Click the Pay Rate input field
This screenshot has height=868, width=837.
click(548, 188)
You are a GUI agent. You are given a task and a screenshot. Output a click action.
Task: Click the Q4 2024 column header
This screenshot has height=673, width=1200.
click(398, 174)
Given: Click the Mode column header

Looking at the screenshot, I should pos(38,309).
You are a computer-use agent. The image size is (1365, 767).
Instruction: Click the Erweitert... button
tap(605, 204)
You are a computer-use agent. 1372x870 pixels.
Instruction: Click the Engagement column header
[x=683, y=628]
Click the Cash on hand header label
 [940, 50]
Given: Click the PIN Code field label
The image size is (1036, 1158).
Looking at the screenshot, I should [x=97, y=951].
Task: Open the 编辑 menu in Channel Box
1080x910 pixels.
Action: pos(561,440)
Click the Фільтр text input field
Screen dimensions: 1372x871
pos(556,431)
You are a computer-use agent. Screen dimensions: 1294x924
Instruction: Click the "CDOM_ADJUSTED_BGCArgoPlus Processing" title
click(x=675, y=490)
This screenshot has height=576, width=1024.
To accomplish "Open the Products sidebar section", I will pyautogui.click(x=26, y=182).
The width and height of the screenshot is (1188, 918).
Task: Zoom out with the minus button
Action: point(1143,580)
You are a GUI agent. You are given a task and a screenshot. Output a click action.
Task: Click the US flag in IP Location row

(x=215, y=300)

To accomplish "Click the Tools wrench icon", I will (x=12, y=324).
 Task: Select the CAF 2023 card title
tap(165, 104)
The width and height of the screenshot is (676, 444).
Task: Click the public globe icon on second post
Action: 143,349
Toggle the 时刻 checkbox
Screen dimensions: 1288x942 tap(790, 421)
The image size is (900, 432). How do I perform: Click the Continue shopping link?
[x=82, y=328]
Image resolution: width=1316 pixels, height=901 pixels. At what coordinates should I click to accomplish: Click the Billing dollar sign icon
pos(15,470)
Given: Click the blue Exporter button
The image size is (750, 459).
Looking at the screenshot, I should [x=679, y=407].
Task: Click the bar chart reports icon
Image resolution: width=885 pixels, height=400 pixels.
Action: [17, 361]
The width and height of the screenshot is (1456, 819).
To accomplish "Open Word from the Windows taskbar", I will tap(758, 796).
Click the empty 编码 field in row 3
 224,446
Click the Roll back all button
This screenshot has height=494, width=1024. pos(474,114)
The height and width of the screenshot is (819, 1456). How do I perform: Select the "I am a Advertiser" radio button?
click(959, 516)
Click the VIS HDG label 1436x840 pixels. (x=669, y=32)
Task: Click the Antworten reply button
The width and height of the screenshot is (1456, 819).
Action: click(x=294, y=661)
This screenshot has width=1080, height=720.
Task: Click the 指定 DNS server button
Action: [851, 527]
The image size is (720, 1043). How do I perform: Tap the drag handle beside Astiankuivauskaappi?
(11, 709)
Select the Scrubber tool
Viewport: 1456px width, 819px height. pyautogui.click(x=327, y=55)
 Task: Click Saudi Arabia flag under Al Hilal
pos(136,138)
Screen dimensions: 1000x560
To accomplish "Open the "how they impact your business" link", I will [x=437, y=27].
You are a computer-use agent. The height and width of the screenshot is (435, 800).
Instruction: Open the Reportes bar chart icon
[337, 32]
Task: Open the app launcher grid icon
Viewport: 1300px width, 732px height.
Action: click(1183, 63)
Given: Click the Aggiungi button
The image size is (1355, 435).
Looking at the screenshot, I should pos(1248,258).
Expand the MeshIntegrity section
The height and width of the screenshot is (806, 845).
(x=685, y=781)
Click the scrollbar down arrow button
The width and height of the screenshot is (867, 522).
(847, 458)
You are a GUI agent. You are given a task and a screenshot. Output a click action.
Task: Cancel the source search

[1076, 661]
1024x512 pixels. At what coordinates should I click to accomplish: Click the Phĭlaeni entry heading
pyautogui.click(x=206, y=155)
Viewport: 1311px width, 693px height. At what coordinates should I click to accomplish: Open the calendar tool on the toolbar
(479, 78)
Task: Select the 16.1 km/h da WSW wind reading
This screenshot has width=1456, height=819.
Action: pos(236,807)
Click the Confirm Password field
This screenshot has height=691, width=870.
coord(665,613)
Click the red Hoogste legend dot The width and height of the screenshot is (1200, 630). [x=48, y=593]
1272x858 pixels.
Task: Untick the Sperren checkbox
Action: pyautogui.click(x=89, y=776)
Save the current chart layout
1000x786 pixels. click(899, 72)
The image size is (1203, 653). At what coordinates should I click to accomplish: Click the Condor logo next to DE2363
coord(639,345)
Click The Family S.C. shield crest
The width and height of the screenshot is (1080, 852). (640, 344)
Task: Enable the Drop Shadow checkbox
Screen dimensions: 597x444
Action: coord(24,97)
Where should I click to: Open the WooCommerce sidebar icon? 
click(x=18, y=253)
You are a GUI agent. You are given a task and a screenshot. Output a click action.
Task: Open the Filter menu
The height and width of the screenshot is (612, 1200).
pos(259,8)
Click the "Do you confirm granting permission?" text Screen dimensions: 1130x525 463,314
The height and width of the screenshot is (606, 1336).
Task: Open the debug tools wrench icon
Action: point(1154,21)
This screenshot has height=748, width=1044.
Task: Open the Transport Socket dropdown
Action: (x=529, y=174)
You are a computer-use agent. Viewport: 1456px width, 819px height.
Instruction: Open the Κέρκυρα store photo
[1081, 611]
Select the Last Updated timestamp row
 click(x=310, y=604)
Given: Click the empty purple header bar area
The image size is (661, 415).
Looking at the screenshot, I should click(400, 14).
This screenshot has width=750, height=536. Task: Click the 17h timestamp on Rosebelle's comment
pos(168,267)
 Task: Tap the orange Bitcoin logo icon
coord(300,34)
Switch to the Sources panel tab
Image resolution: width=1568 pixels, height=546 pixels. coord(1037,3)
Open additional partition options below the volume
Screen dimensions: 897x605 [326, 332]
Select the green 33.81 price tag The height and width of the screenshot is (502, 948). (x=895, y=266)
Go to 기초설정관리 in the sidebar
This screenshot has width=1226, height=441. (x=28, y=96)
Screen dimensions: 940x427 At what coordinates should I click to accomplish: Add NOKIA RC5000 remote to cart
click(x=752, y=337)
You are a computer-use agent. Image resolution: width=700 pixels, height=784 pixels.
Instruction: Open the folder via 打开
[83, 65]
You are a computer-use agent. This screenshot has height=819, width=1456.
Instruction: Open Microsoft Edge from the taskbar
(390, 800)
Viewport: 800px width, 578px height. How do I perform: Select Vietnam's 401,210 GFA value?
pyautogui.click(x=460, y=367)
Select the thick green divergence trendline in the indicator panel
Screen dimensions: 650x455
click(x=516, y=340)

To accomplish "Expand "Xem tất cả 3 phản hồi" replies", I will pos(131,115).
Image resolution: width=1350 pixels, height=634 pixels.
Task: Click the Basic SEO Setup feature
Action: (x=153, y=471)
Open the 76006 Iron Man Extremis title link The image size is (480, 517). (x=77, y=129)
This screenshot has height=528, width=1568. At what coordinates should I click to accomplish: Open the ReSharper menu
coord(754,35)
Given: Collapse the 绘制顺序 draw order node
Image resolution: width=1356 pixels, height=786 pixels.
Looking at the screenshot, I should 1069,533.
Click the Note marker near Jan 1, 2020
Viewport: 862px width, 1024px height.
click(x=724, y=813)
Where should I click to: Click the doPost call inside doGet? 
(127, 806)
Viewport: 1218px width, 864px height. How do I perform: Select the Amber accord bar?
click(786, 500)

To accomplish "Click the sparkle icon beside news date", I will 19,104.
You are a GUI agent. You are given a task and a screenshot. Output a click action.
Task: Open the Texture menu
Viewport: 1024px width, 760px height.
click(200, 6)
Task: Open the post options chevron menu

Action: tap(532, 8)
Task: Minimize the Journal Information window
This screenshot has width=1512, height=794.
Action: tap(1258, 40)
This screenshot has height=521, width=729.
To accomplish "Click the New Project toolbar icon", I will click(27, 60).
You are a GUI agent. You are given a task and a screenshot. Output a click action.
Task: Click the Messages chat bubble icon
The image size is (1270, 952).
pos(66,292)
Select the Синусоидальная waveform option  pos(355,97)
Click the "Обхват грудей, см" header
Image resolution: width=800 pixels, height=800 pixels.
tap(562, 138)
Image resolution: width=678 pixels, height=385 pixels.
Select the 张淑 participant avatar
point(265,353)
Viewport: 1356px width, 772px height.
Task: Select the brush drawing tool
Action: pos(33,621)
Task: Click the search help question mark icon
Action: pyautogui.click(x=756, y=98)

Problem requirements: Rewrite the listing between the lines holding "Click the VIS" and "Action: [851, 527]", inclusive, with "Antworten" replaced by "Beantworten" and everything else left unchanged.

Solution for this problem:
Click the VIS HDG label 1436x840 pixels. (x=669, y=32)
Task: Click the Beantworten reply button
The width and height of the screenshot is (1456, 819).
Action: click(x=294, y=661)
This screenshot has width=1080, height=720.
Task: Click the 指定 DNS server button
Action: [851, 527]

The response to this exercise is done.